An essential element of data management is assessing data quality and supplying validated data files to the GPS community. To achieve part of this goal, UNAVCO has recently completely rewritten its QC software as the Translate, Edit, and Quality Check (TEQC) software. The QC portion of TEQC has more complete data statistics, clock offset detection, time windowing capabilities, and results display than the original UNAVCO QC software. TEQC offers an enhanced ease-of-use and is supported on a wider range of platforms. Also, TEQC has built-in native binary format readers, or can translate to the Receiver INdependent EXchange (RINEX) format, or can be used to edit meta-data in RINEX format. Figure 3-13 shows the three general modes included in TEQC, which can be used individually or in combination with one another.

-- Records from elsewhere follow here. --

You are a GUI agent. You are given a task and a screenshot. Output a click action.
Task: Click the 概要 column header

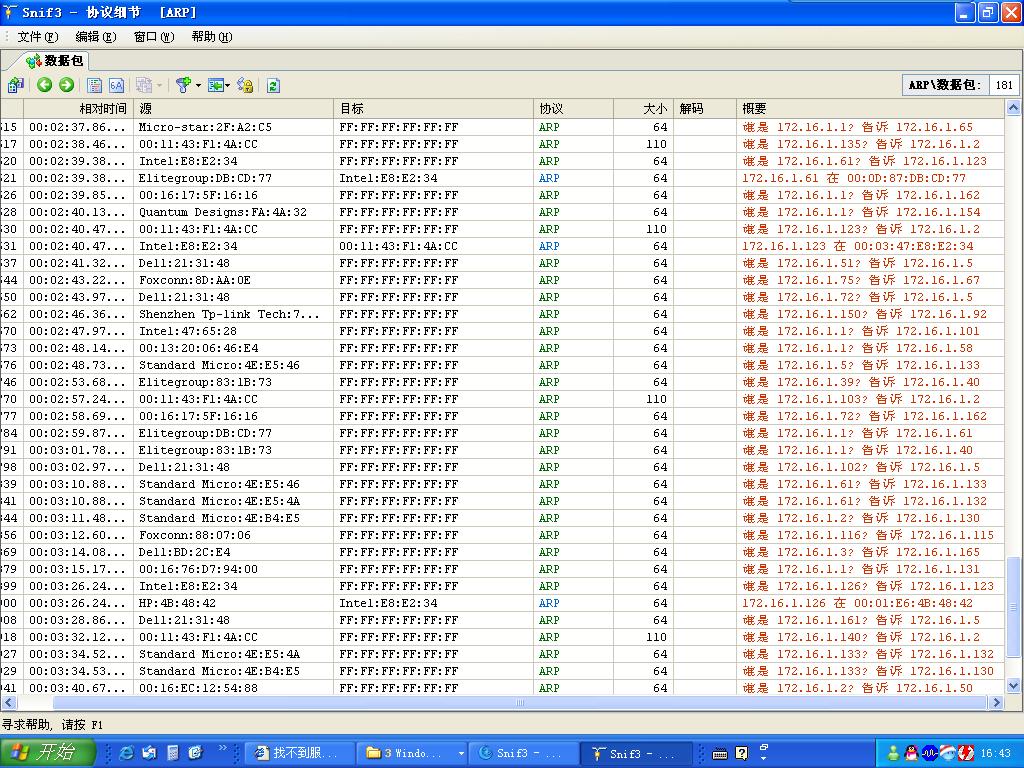click(755, 108)
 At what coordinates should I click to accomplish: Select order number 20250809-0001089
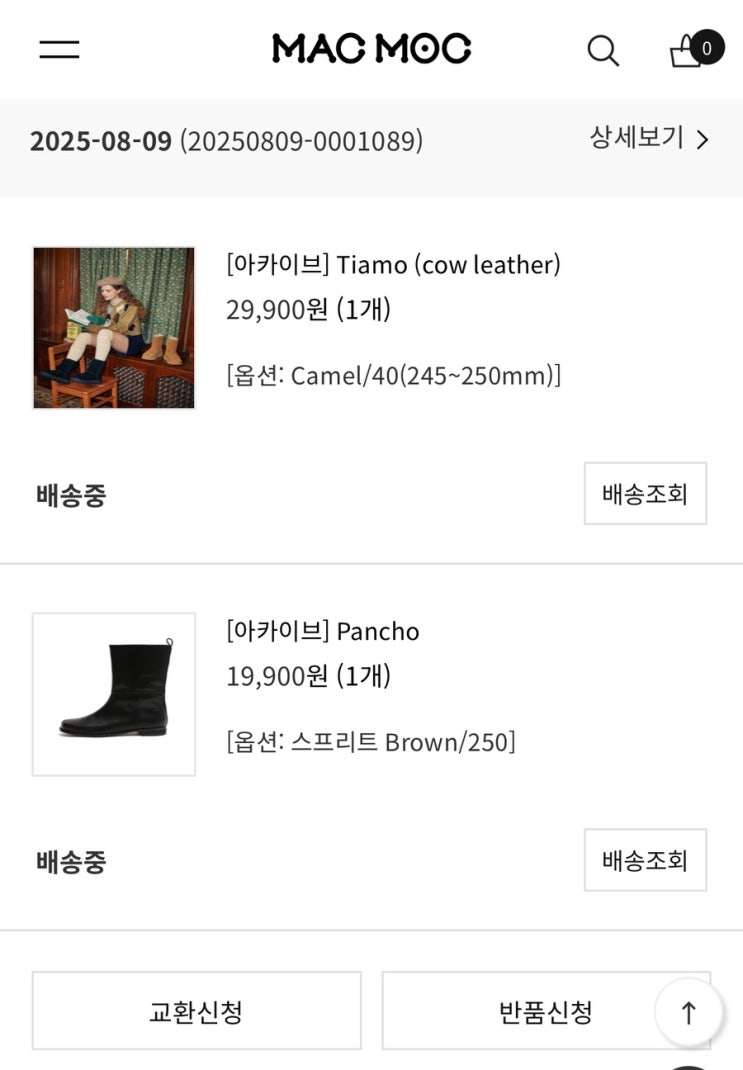point(302,141)
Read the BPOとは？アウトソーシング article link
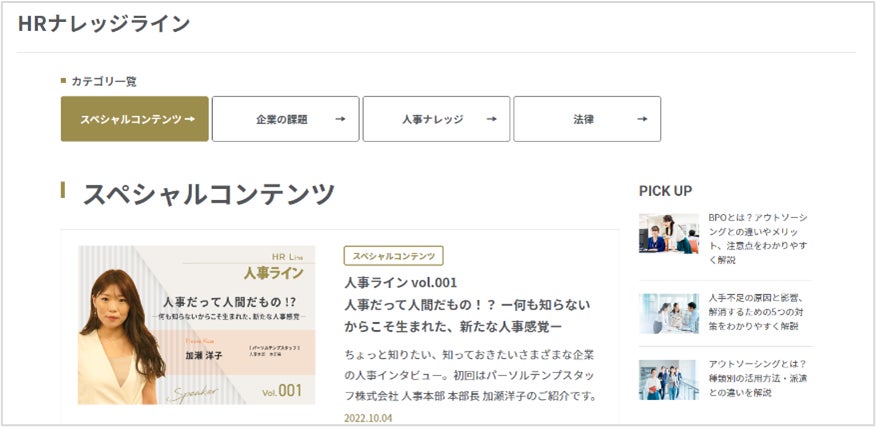 coord(758,238)

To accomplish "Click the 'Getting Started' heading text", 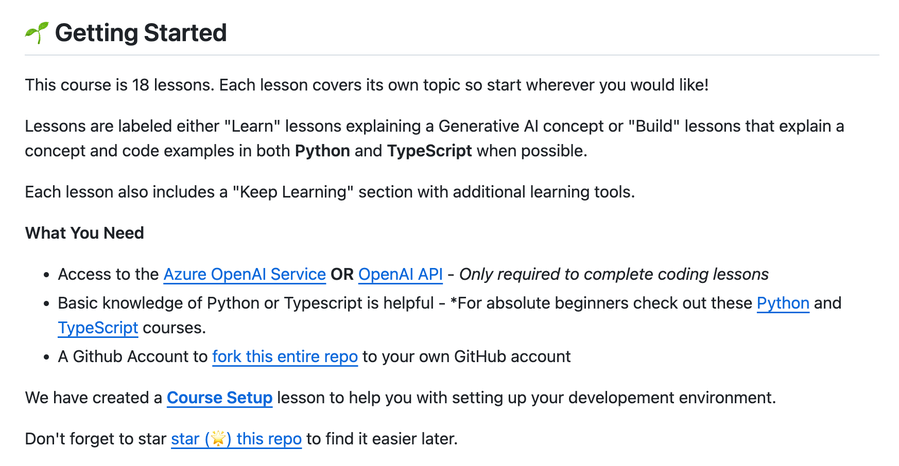I will [x=140, y=33].
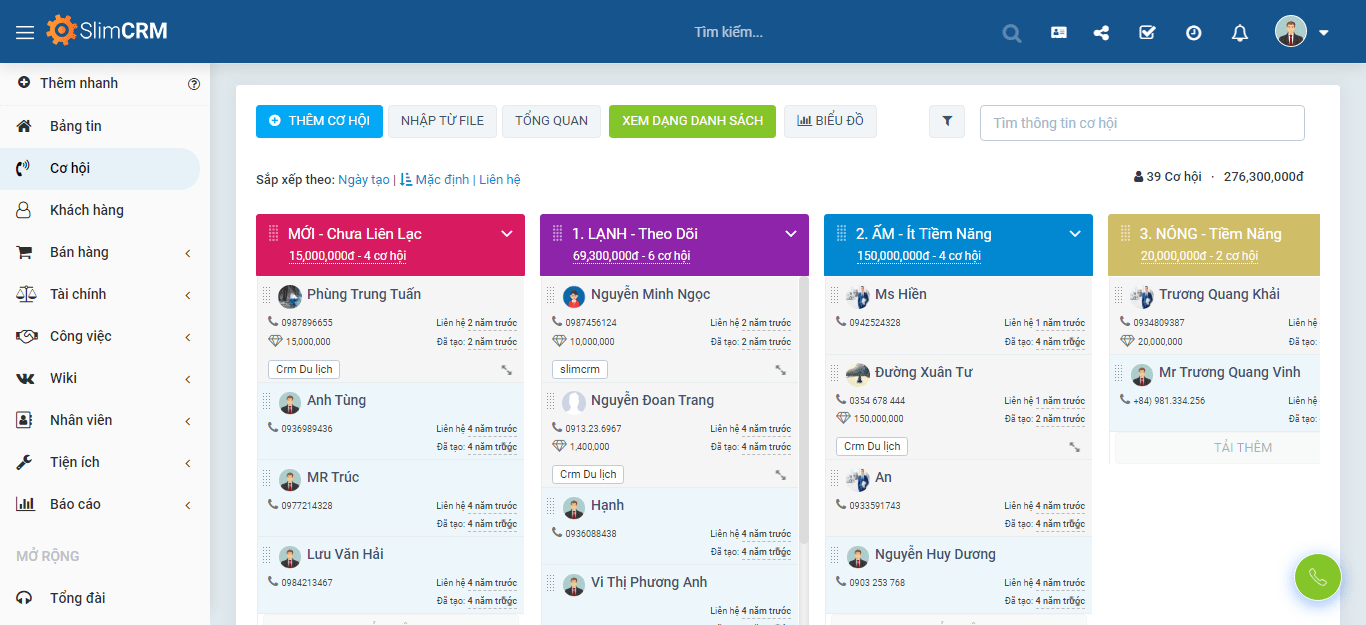1366x625 pixels.
Task: Open activity history clock icon
Action: 1193,32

TEQC has been designed to be implemented at all phases of GPS data access. For example, raw data collected by a receiver can be quickly quality checked using TEQC at the data collection site, without necessarily translating to RINEX, yielding the QC portion of the meta-data. This can easily be done either with episodic (campaign) data or permanent station data. Additional meta-data (such as the site name, antenna and receiver characteristics) can be extracted from raw data using TEQC and then prepared for transfer back to the UNAVCO Archive along with the raw data. At UNAVCO, TEQC is used for a more detailed quality check and additional meta-data extraction by the DMAG staff and is used for many other purposes by other UNAVCO groups. Usually, some meta-data contained in the raw data file is incorrect, but using validated meta-data from the Archive Database, correct translation to RINEX is accomplished with TEQC using its meta-data editing and translation features. These TEQC-produced RINEX files are then ready for export to the GPS community. Furthermore, the portability of TEQC allows it to be used by virtually any researcher in the GPS community to accomplish the same general tasks independent of UNAVCO since TEQC is made freely available over the World Wide Web. In fact, TEQC has been adopted by the NGS for translating and quality checking its CORS network data from all of its Ashtech Z-12 and Trimble 4000 receivers.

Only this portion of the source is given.